Kurtz and European values

One thing that separates Kurtz from the other morally depraved characters in the novella is that – at least initially – he actually had morals. As is suggested by Kurtz somewhat sinister painting in the Brick-maker’s office, Kurtz dreamed of bringing enlightenment, civilisation and edification to the people of Africa. These philanthropic ideals were not merely a guise to disguise his greed and ambition, but his actual, wholehearted beliefs. In this way, Kurtz is the ultimate representation of the ambiguous but redeeming ‘idea’ that Marlow mentions at the beginning of the novella.

 

Kurtz and voice

Kurtz’s most prominent feature is his voice. In Heart of Darkness, Kurtz’s voice is closely linked to his ideals. Kurtz has the gift of eloquence – he is articulate, potent and expressive, and he uses his powerful oratory to justify and legitimate imperial conquest. This is most clearly exemplified in the pamphlet Kurtz penned for the Society for the Suppression of Savage Customs – here, Kurtz’s grandiose and fustian sentiments typify the benevolent (if false) imperial mythos that portrayed European colonisers as pioneers of civilisation. But much like the General Manager and the Brick-maker and the Accountant, Kurtz lacks substance behind his undeniably magnificent grandiloquence. Marlow notes that Kurtz’s ideas are rarely followed by mention of any kind of appropriate “method”. He also notes that he has never been looking forward to seeing Kurtz, or watching what he does – only to hearing him speak. By the end of the novella, we realise that Kurtz is little more than a voice; his discourse is not linked to any kind of venerable action. The “idea” that he represents is a faltering, flickering and empty justification.

 

Kurtz and method

Marlow refers to the hastily-scrawled addendum (“exterminate all the brutes!”) at the conclusion of Kurtz’s pamphlet as the “exposition of a method.” From this we begin to realise the true fallacy of Kurtz’s ideas, and his captivating prose; the only “method’ of Western imperial conquest is violence and barbarity.

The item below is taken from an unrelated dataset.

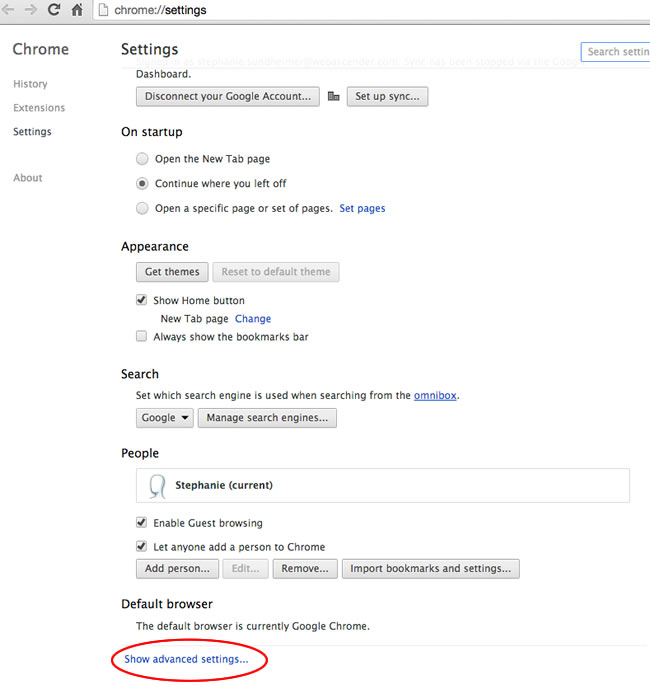Enable 'Always show the bookmarks bar'
The height and width of the screenshot is (685, 650).
[x=142, y=337]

It is important to be careful when discussing Kurtz’s psychological disintegration – it is easy to suggest that “savage” and “uncivilised” Africa is to blame for his moral regression. This is Chinua Achebe’s main criticism of Heart of Darkness, and his reason for condemning the novella as inherently racist. However, in my mind it is not a “dark” and barbarous Africa that is to blame for Kurtz’s struggle, but rather his own violence and greed. Utterly removed from the ornaments of 19th century Western civilisation, Kurtz is able to engage in an almost uninhibited pursuit of his beloved ivory – and it is this that has made him “hollow at the core” and permitted the repressed desires at the core of the civilised self to become manifest. Conrad suggest that the darkness evident in Kurtz is dormant in every man; and it is unrestrained colonial violence, not Africa, that provides for its emergence.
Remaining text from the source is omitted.